RECORDS FOR PROCESSING
◇ ◇ ◇
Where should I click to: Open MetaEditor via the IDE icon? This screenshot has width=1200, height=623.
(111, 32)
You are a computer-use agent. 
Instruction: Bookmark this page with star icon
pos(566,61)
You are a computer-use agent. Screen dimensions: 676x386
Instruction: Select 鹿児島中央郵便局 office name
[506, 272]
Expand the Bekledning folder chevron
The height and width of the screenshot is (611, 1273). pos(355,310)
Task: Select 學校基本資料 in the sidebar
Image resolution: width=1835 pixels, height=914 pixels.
◇ ◇ ◇
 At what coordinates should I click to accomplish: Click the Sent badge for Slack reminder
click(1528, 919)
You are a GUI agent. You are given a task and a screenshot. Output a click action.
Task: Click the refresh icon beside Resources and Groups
◇ ◇ ◇
PROBLEM TO SOLVE
Copy out the lines beginning with the line that contains "You are a computer-use agent. Screen" and ending with the line that contains "Image resolution: width=1835", including both of those lines.

WRITTEN ANSWER
You are a computer-use agent. Screen dimensions: 676x386
Instruction: Select 鹿児島中央郵便局 office name
[506, 272]
Expand the Bekledning folder chevron
The height and width of the screenshot is (611, 1273). pos(355,310)
Task: Select 學校基本資料 in the sidebar
Image resolution: width=1835 pixels, height=914 pixels.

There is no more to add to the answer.